Stocks plummeted on Thursday with the Dow falling 357, or 4.2 percent, while the Nasdaq Composite Average dropped 82 points, or 4.6 percent. On Friday, it was more of the same: The Dow sank to 8,051.68, down 114.31 -- just above the critical psychological level of 8,000 -- while the Nasdaq dropped 46.73 to 1,639.68.
This leaves us with a Dow down almost 15 percent from its highs, while the Nasdaq ended Friday more than 18 percent below its all-time high, just short of the 20 percent drop that would suggest a bear market, according to analysts.
Cocktail conversation "Investors here have gotten wound up at something they know nothing about," says Charles Crane, market strategist for Key Asset Management. "It makes for great cocktail conversation."
Cocktail conversation about the Russian ruble? Yes, and more, say analysts.
Some are as skeptical about the emotions driving the current downturn as they were about speculation driving the bull market's momentum. Others are genuinely fearful that the end is nigh.
"International problems have compounded everything going on here, and technically, this just broke the back of the Dow," said Ron Rizato, director of research for Tasin & Co. "Look at the advance-decline ratio. It's a horror show."
Technology stocks, both small and large, were also a horror show. For quite some time, they have enjoyed lofty valuations, but now, they're flagging. The largest tech companies, like Lucent (LU), Cisco (CSCO), Dell (DELL), IBM (IBM), and AT&T (T) have held up well, say traders, but even those have shown signs of deterioration.
Among the Internet stocks, Yahoo (YHOO) lost 8 to 83.06, AOL (AOL) lost 8.25 to 96.25, and Amazon.com (AMZN) got flattened by 13.11 to settle at 105.89. Big-cap bellwethers hit the skids as well, with Microsoft (MSFT) dropping 4 to 105.25, Dell down 6.13 to 118.75, and Cisco off 4.44 to 94.69. As well, the Russell 2000 and the S&P 500, which represent the small- and mid-cap stocks of the market, are both nearing their lows for the year.
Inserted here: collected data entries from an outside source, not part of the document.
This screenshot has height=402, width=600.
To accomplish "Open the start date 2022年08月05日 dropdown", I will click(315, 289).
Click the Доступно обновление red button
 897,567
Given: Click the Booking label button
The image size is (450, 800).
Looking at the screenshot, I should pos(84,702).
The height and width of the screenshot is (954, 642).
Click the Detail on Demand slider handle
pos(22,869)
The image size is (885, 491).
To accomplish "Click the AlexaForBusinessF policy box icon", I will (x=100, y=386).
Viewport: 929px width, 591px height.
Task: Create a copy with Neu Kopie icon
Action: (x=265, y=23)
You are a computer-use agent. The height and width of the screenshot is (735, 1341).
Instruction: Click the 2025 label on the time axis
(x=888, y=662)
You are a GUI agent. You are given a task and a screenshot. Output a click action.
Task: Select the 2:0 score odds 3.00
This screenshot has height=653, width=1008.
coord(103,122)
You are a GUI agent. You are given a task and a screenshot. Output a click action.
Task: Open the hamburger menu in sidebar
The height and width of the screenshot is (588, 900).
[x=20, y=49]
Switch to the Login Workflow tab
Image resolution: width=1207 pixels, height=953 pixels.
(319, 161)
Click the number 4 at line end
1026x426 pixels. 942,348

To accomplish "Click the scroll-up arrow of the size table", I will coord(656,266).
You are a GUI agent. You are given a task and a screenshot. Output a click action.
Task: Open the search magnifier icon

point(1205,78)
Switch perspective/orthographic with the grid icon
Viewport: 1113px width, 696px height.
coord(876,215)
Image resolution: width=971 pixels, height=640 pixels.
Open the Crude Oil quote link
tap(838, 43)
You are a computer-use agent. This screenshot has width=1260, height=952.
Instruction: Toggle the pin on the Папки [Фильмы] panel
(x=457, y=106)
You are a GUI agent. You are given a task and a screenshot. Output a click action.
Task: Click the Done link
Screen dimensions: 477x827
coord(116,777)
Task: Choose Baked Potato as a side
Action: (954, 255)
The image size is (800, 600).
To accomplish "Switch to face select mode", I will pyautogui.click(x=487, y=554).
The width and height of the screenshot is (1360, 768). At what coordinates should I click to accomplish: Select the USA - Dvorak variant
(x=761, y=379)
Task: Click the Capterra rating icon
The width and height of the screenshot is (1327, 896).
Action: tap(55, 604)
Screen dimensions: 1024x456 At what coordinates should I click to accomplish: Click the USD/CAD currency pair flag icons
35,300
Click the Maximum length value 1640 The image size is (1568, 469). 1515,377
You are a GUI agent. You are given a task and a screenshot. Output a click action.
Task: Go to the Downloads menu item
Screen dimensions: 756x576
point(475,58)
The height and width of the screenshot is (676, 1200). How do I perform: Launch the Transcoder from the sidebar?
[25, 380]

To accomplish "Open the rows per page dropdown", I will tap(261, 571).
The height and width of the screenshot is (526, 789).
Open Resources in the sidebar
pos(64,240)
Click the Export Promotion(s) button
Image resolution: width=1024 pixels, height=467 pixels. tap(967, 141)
"This is the most bearish I've see it in five years," said one Wall Street trader. "It used to be called a correction; now I'm hearing 'bear market.'"
Check your emotions at the door
What's driving analysts mad right now are the emotions driving this move.
Traders have reported near-panic selling at times, even though many marketwatchers suggest the fundamentals aren't all that different from six weeks ago. "It's becoming chic to sell stocks," claims Mr. Crane. "The U.S. economy, while softer, is not falling apart at the seams."
But what appears to have the market truly concerned -- some might say overly concerned -- is the fact that right now one-third of the world's economies are in recession or depression while much of the the other two-thirds are in very fragile forms of expansion.
Commodity prices across the board have experienced steep declines, indicating that deflation, not inflation -- the Federal Reserve's constant worry -- may be upon us.
"What the market is telling us is there's a slowdown coming here," says Mr. Rizato. "Look at how fast and drastic the CRB [Commodity Research Bureau Index] has been falling here. You get those deflation worries, and suddenly it smells like fear."
But what is really onerous, suggests Mr. Crane, is the potential price decline in both goods and services worldwide. "If everything started going down in price, especially now, that's what could really be scary."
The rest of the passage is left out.